• _Goal_:
Answer these questions using the text on marketing during a crisis.
(a) Which dictionary does the text cite for its definition of a crisis?
(b) According to the text, what is consumers' natural response to the fear of the unknown?
(c) Which need sits at the bottom of Maslow's hierarchy as the text lists it?

• _Text extract_:
Category Archives: Creative Business Ideas

Can You Take The Crisis and Turn It Into Gold?

(The following is a presentation I made as part of the webinar: Marketing in an Economic Meltdown)

A crisis, according Miriam-Webster’s Dictionary, is “an emotionally significant event in a person’s life”. The crisis is producing fear of the unknown for consumers and their natural response is to reduce their spending.

Because marketing is about knowing what your prospects need, first focus on the emotions behind their decision-making to better connect what you’re offering with what they’re looking for.

As a brief background, psychologist Abraham Maslow wrote the paper “A theory of human motivation”, where he presented the following hierarchy of human needs. From the bottom, they are: physiological, safety, love, esteem, and finally self-actualization.

He claimed that you couldn’t focus on higher desires unless those underneath it were satisfied. For example, if you were starving it would be hard for you to focus on your self-esteem; you’d be mostly thinking about eating. People may be interested in the higher desires, but unless the lower ones are satisfied, they’re not going to act on them.

• _Record excerpts_:
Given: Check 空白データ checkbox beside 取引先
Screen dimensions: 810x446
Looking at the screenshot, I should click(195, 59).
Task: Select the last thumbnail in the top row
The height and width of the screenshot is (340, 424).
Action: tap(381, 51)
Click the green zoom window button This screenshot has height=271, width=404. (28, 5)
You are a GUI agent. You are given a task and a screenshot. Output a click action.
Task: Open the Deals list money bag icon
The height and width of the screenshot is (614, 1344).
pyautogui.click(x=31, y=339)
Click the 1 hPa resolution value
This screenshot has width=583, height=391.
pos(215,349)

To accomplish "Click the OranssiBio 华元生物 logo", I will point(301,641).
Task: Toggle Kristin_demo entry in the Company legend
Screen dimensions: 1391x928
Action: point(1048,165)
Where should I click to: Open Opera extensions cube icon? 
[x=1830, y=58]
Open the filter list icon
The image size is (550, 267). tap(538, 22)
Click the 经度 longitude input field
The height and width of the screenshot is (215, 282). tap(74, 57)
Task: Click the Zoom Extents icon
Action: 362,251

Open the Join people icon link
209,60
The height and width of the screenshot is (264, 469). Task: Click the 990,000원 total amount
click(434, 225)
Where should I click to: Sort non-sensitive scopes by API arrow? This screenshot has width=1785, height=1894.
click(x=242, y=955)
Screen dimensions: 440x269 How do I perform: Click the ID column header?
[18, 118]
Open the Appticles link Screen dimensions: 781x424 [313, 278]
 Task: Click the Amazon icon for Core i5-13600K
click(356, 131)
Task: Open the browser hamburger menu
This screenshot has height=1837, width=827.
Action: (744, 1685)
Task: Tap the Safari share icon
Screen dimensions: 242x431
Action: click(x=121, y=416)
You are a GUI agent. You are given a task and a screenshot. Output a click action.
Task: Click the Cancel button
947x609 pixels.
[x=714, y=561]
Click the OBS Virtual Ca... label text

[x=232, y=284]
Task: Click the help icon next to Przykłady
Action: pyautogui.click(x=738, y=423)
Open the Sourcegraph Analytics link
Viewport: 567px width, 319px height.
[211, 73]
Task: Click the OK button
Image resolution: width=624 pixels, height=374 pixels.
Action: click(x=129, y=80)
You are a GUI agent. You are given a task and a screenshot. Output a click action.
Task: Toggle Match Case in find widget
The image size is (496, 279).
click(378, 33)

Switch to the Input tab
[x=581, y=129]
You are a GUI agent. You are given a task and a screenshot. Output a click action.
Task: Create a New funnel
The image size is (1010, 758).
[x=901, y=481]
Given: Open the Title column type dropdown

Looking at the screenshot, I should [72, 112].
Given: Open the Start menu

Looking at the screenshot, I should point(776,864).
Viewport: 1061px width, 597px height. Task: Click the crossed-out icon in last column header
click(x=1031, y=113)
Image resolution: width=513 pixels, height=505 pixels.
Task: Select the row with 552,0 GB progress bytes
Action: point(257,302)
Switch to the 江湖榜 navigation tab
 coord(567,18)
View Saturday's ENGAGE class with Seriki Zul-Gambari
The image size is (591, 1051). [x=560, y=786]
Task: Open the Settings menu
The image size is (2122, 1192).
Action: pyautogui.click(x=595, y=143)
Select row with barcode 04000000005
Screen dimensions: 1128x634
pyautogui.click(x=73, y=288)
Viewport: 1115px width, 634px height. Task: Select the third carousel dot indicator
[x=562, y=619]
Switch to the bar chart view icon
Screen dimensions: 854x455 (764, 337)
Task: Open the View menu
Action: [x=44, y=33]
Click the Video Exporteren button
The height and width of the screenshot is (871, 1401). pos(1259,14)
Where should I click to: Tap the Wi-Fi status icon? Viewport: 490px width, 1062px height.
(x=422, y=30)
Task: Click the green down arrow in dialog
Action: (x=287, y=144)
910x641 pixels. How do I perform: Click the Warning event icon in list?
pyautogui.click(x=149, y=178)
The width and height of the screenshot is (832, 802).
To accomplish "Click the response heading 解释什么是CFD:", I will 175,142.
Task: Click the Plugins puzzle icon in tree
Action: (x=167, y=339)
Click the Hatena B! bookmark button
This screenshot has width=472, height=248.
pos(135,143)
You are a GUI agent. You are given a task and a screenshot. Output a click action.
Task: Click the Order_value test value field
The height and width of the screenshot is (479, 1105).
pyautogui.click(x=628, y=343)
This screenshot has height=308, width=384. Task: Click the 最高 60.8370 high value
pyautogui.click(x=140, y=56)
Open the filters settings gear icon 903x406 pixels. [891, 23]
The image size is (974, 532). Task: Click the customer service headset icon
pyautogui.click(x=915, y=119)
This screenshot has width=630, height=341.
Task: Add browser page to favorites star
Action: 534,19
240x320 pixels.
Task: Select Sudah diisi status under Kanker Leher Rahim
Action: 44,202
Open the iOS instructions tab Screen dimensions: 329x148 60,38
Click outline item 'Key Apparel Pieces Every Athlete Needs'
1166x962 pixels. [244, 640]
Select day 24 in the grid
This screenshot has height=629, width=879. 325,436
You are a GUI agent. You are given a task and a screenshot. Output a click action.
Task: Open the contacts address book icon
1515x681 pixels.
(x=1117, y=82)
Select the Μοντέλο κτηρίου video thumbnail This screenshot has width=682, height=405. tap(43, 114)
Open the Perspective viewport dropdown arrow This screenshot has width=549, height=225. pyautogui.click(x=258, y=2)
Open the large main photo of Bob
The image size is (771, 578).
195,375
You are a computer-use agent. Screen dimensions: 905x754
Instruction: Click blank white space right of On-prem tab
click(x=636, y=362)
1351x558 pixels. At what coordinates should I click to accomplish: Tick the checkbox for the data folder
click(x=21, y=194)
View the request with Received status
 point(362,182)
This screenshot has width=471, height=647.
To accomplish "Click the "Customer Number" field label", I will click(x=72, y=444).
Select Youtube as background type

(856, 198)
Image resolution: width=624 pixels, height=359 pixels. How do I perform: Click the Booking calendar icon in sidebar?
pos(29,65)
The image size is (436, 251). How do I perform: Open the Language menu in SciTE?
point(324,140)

• _Task solution_:
(a) Miriam-Webster's Dictionary.
(b) To reduce their spending.
(c) Physiological.